Bisnis.com, MAKASSAR - Aktivitas eksportasi dan importasi Sulsel pada awal tahun 2020 mengalami kontraksi. Badan Pusat Statistik (BPS) Sulsel mencatat ekspor Sulsel mengalami penurunan sebesar 42,55 persen, sementara impor juga menurun sebesar 18,23 persen.
Kepala BPS Sulsel Yos Rusdiansyah memaparkan penurunan tersebut dipicu oleh sejumlah faktor. Salah satunya permintaan yang menurun dari hampir semua komoditas andalan Sulsel ke negara tujuan ekspor.
"Nilai ekspor yang dikirim melalui pelabuhan Sulsel pada Januari 2020 tercatat mencapai US$70,67 juta. Angka tersebut menurun dari US$123 juta pada Desember 2019," ungkap Yos, Senin (2/3/3020).

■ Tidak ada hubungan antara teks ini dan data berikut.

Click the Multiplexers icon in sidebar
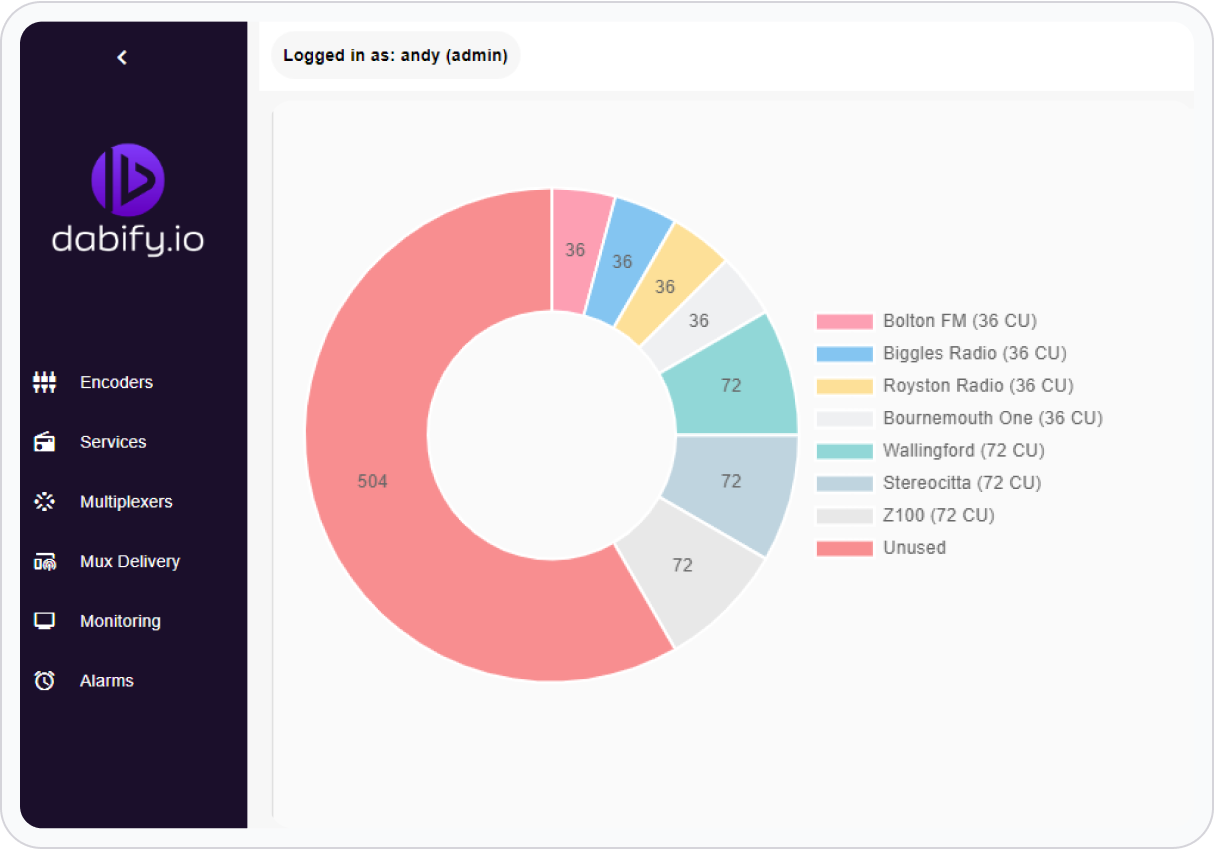Screen dimensions: 1214x849 click(x=44, y=502)
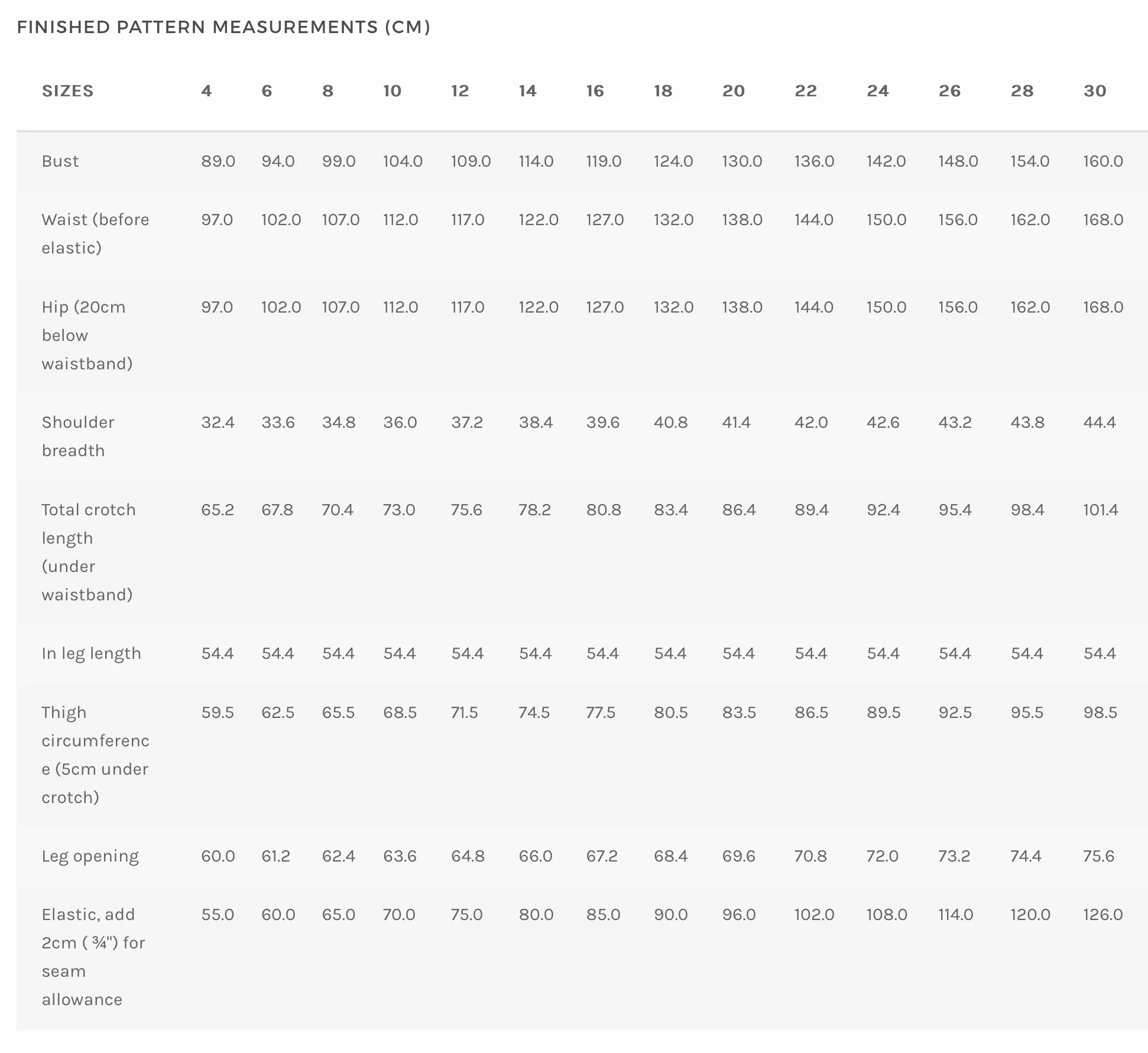The height and width of the screenshot is (1053, 1148).
Task: Select Elastic value 126.0 for size 30
Action: point(1103,915)
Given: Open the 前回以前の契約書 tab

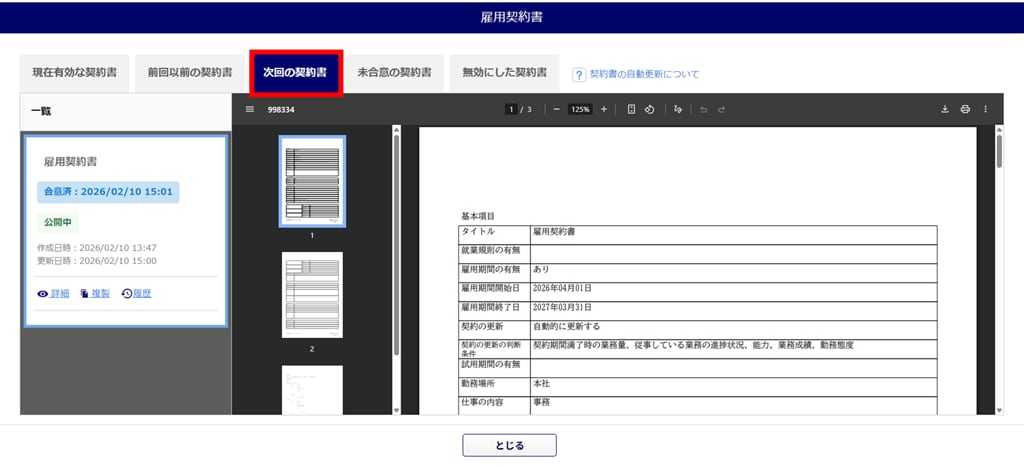Looking at the screenshot, I should [x=189, y=73].
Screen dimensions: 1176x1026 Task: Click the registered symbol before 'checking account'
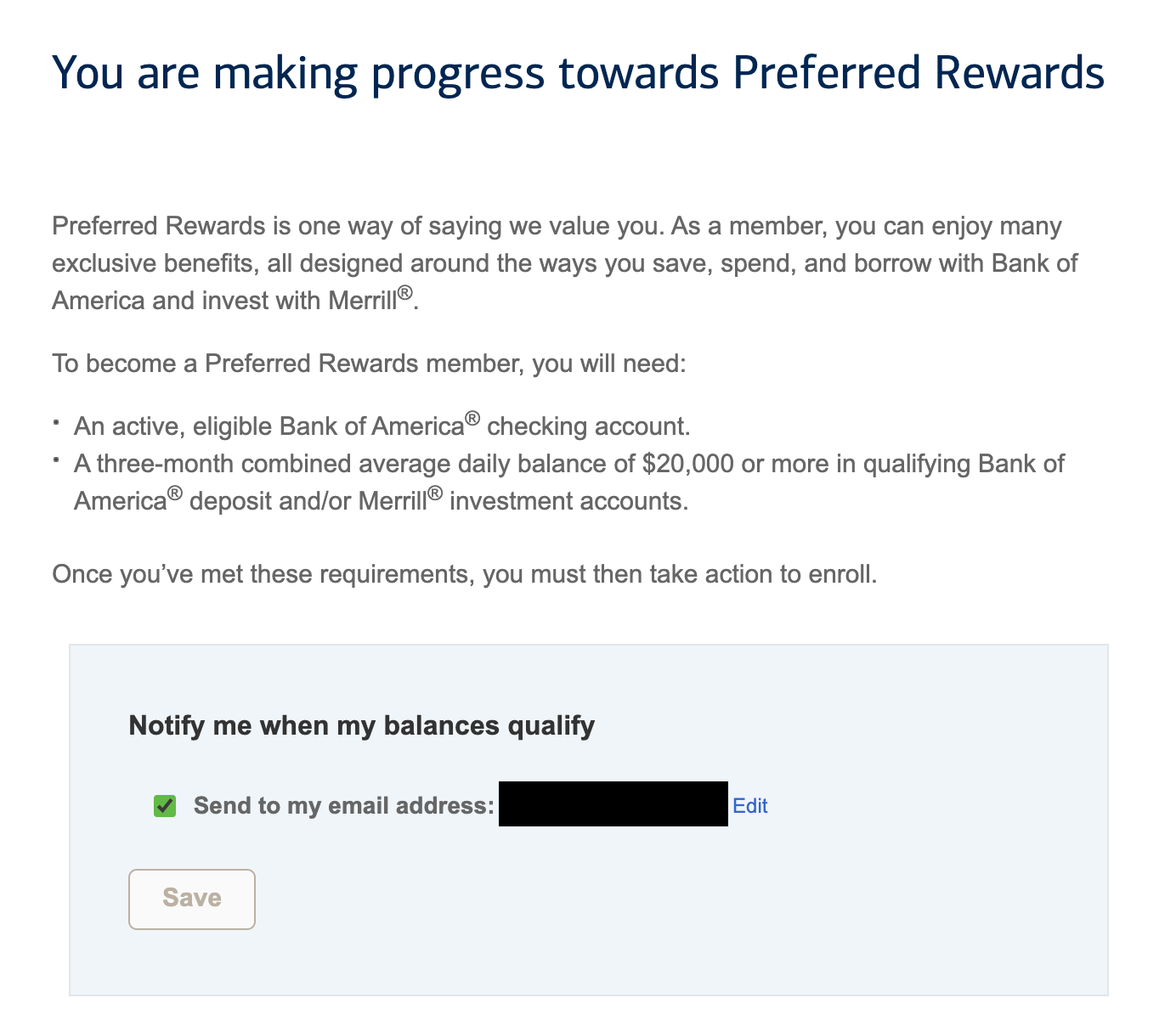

Adapun komoditas yang mengalami penurunan di antaranya komoditas nikel, ikan dan udang, biji-bijian berminyak dan tanaman obat, daging dan ikan olahan, besi dan baja, garam, belerang dan kapur, kopi, teh dan rempah-rempah, buah-buahan, dan ampas atau sisa industri makanan.
Hal itu tentu memberi efek domino terhadap permintaan ke sejumlah negara tujuan. Yang mana BPS mencatat, penurunan nilai ekspor paling drastis terjadi di Amerika Serikat yakni menurun sebesar 65,14 persen. Di posisi kedua Tiongkok dengan penurunan sebesar 64,56 persen, Vietnam menurun 51,93 persen, dan Jepang menurun 35,98 persen.
"Selama ini seluruh negara tersebut menjadi negara ekspor tujuan terbesar dari sejumlah komoditas andalan Sulsel," jelas Yos.
Baca Juga
Sementara itu, Yos menyebutkan impor Sulsel juga mengalami kontraksi pada Januari 2020. Di mana pada Desember 2019 nilai impor Sulsel sebesar US$147,17 juta turun menjadi US$120,34 juta pada Januari 2020.
Penurunan signifikan pada kedua aktivitas perekonomian tersebut menyebabkan terjadinya defisit neraca perdagangan Sulsel yakni sebesar US$49,67. Kendati demikian, Yos meyakini perekonomian Sulsel pada tahun ini masih akan stabil. Hal itu menurut dia terlihat dari adanya upaya untuk mengembangkan sejulah sektor untuk mendorong perekonomian daerah.
Menanggapi hal tersebut, Ekonom Universitas Hasanuddin (Unhas) Anas Iswanto Anwar menyatakan penurunan ekspor maupun impor Sulsel masih dipicu oleh kondisi ekonomi global yang masih labil. Termasuk imbas dari perang dagang yang terjadi pada 2019 lalu.
"Selain itu, tak bisa dipungkiri bahwa isu virus Corona atau Covid-19 juga menjadi pemicunya. Ini menjadi perhatian bersama, tak hanya Indonesia tapi seluruh dunia," jelas Anas.
Untuk itu, ia menilai agar Sulsel tidak hanya berpatok pada negara yang sebelumnya menjadi negara tujuan ekspor sejumlah komoditas andalan Sulsel. Sepatutnya, Sulsel membuka peluang pasar baru yang juga potensial.
Misalnya saja negara di wilayah Timur Tengah. Menurut Anas, negara tersebut tidak terlalu terdampak dari ekonomi global. Dari sisi dalam negeri, sebaiknya Sulsel mampu mendorong konsumsi lokal, di mana masyarakat bisa lebih memilih barang produksi dalam negeri dibandingkan barang impor.